_ABOUT THIS TASK:_ All entries must be transcribed exactly, down to the last character.
Top of DATASET CONTENT
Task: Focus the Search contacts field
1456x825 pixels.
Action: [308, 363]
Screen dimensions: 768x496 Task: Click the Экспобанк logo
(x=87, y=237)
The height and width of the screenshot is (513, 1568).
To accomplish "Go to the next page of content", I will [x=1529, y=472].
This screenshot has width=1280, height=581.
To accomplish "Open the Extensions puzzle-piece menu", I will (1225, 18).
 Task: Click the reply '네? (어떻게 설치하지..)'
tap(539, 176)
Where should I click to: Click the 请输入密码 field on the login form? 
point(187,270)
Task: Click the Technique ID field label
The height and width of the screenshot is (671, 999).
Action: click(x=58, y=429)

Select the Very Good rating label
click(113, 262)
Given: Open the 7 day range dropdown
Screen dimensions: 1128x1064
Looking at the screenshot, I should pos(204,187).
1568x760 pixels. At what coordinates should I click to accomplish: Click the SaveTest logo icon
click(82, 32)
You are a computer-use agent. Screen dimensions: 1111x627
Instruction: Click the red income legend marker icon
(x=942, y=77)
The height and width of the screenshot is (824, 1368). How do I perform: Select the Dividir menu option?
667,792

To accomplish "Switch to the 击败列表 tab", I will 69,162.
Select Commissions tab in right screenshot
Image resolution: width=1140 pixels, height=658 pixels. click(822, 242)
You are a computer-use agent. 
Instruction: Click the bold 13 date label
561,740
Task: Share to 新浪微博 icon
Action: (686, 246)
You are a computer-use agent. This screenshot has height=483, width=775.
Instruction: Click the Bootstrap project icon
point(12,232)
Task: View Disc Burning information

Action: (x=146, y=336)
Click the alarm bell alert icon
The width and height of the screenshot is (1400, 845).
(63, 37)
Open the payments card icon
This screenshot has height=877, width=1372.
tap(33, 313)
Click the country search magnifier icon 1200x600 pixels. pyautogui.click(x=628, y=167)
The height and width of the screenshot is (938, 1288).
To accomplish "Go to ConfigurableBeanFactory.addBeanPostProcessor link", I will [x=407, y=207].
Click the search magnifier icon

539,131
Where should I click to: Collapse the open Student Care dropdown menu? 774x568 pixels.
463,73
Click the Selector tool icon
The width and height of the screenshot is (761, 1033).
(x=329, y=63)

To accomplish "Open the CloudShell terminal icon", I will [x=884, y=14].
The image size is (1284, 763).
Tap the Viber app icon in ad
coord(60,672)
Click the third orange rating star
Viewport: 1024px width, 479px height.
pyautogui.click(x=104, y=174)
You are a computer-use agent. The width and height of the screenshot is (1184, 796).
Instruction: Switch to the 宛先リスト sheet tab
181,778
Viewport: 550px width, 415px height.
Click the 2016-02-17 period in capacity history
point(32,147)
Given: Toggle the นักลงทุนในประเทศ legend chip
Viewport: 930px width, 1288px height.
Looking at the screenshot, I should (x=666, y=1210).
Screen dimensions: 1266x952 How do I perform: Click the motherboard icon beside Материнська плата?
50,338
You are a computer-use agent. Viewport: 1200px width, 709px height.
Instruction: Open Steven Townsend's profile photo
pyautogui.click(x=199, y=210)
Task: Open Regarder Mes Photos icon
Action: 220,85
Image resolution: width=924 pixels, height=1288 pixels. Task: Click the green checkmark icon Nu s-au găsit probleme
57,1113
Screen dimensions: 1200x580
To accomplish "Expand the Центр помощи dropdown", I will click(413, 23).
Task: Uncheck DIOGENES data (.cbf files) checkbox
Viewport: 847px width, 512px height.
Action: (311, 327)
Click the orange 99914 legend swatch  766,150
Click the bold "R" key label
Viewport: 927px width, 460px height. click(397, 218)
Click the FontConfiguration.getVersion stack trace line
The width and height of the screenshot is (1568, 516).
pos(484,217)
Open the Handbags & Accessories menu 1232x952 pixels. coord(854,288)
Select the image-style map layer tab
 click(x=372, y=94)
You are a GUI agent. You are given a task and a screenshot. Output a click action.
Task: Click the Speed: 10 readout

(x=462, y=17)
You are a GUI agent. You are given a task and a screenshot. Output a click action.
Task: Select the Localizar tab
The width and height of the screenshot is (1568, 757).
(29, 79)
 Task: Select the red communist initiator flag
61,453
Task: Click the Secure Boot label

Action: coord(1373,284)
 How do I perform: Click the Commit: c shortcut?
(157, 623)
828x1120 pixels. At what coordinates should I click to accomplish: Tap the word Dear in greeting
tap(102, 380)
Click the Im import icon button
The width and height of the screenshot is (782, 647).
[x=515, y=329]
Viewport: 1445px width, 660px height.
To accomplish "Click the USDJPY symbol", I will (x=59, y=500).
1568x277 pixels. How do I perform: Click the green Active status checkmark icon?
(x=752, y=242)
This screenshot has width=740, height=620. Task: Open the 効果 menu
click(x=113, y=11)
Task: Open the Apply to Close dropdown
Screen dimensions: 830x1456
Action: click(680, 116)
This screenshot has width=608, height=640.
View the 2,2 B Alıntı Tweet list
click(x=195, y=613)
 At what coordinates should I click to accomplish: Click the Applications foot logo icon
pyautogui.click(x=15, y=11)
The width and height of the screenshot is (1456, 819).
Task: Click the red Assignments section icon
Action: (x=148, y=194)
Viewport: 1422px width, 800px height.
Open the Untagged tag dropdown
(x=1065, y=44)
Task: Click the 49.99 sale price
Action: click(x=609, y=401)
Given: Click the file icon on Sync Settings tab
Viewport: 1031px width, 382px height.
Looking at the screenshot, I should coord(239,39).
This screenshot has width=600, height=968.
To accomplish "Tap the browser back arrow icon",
Bottom of DATASET CONTENT
_SOLUTION TO THIS PROBLEM:_
Task: Focus the Search contacts field
1456x825 pixels.
Action: [308, 363]
Screen dimensions: 768x496 Task: Click the Экспобанк logo
(x=87, y=237)
The height and width of the screenshot is (513, 1568).
To accomplish "Go to the next page of content", I will [x=1529, y=472].
This screenshot has width=1280, height=581.
To accomplish "Open the Extensions puzzle-piece menu", I will (1225, 18).
 Task: Click the reply '네? (어떻게 설치하지..)'
tap(539, 176)
Where should I click to: Click the 请输入密码 field on the login form? 
point(187,270)
Task: Click the Technique ID field label
The height and width of the screenshot is (671, 999).
Action: click(x=58, y=429)

Select the Very Good rating label
click(113, 262)
Given: Open the 7 day range dropdown
Screen dimensions: 1128x1064
Looking at the screenshot, I should pos(204,187).
1568x760 pixels. At what coordinates should I click to accomplish: Click the SaveTest logo icon
click(82, 32)
You are a computer-use agent. Screen dimensions: 1111x627
Instruction: Click the red income legend marker icon
(x=942, y=77)
The height and width of the screenshot is (824, 1368). How do I perform: Select the Dividir menu option?
667,792

To accomplish "Switch to the 击败列表 tab", I will 69,162.
Select Commissions tab in right screenshot
Image resolution: width=1140 pixels, height=658 pixels. click(822, 242)
You are a computer-use agent. 
Instruction: Click the bold 13 date label
561,740
Task: Share to 新浪微博 icon
Action: (686, 246)
You are a computer-use agent. This screenshot has height=483, width=775.
Instruction: Click the Bootstrap project icon
point(12,232)
Task: View Disc Burning information

Action: (x=146, y=336)
Click the alarm bell alert icon
The width and height of the screenshot is (1400, 845).
(63, 37)
Open the payments card icon
This screenshot has height=877, width=1372.
tap(33, 313)
Click the country search magnifier icon 1200x600 pixels. pyautogui.click(x=628, y=167)
The height and width of the screenshot is (938, 1288).
To accomplish "Go to ConfigurableBeanFactory.addBeanPostProcessor link", I will [x=407, y=207].
Click the search magnifier icon

539,131
Where should I click to: Collapse the open Student Care dropdown menu? 774x568 pixels.
463,73
Click the Selector tool icon
The width and height of the screenshot is (761, 1033).
(x=329, y=63)

To accomplish "Open the CloudShell terminal icon", I will [x=884, y=14].
The image size is (1284, 763).
Tap the Viber app icon in ad
coord(60,672)
Click the third orange rating star
Viewport: 1024px width, 479px height.
pyautogui.click(x=104, y=174)
You are a computer-use agent. The width and height of the screenshot is (1184, 796).
Instruction: Switch to the 宛先リスト sheet tab
181,778
Viewport: 550px width, 415px height.
Click the 2016-02-17 period in capacity history
point(32,147)
Given: Toggle the นักลงทุนในประเทศ legend chip
Viewport: 930px width, 1288px height.
Looking at the screenshot, I should (x=666, y=1210).
Screen dimensions: 1266x952 How do I perform: Click the motherboard icon beside Материнська плата?
50,338
You are a computer-use agent. Viewport: 1200px width, 709px height.
Instruction: Open Steven Townsend's profile photo
pyautogui.click(x=199, y=210)
Task: Open Regarder Mes Photos icon
Action: 220,85
Image resolution: width=924 pixels, height=1288 pixels. Task: Click the green checkmark icon Nu s-au găsit probleme
57,1113
Screen dimensions: 1200x580
To accomplish "Expand the Центр помощи dropdown", I will click(413, 23).
Task: Uncheck DIOGENES data (.cbf files) checkbox
Viewport: 847px width, 512px height.
Action: (311, 327)
Click the orange 99914 legend swatch  766,150
Click the bold "R" key label
Viewport: 927px width, 460px height. click(397, 218)
Click the FontConfiguration.getVersion stack trace line
The width and height of the screenshot is (1568, 516).
pos(484,217)
Open the Handbags & Accessories menu 1232x952 pixels. coord(854,288)
Select the image-style map layer tab
 click(x=372, y=94)
You are a GUI agent. You are given a task and a screenshot. Output a click action.
Task: Click the Speed: 10 readout

(x=462, y=17)
You are a GUI agent. You are given a task and a screenshot. Output a click action.
Task: Select the Localizar tab
The width and height of the screenshot is (1568, 757).
(29, 79)
 Task: Select the red communist initiator flag
61,453
Task: Click the Secure Boot label

Action: coord(1373,284)
 How do I perform: Click the Commit: c shortcut?
(157, 623)
828x1120 pixels. At what coordinates should I click to accomplish: Tap the word Dear in greeting
tap(102, 380)
Click the Im import icon button
The width and height of the screenshot is (782, 647).
[x=515, y=329]
Viewport: 1445px width, 660px height.
To accomplish "Click the USDJPY symbol", I will (x=59, y=500).
1568x277 pixels. How do I perform: Click the green Active status checkmark icon?
(x=752, y=242)
This screenshot has width=740, height=620. Task: Open the 効果 menu
click(x=113, y=11)
Task: Open the Apply to Close dropdown
Screen dimensions: 830x1456
Action: click(680, 116)
This screenshot has width=608, height=640.
View the 2,2 B Alıntı Tweet list
click(x=195, y=613)
 At what coordinates should I click to accomplish: Click the Applications foot logo icon
pyautogui.click(x=15, y=11)
The width and height of the screenshot is (1456, 819).
Task: Click the red Assignments section icon
Action: (x=148, y=194)
Viewport: 1422px width, 800px height.
Open the Untagged tag dropdown
(x=1065, y=44)
Task: Click the 49.99 sale price
Action: click(x=609, y=401)
Given: Click the file icon on Sync Settings tab
Viewport: 1031px width, 382px height.
Looking at the screenshot, I should coord(239,39).
This screenshot has width=600, height=968.
To accomplish "Tap the browser back arrow icon",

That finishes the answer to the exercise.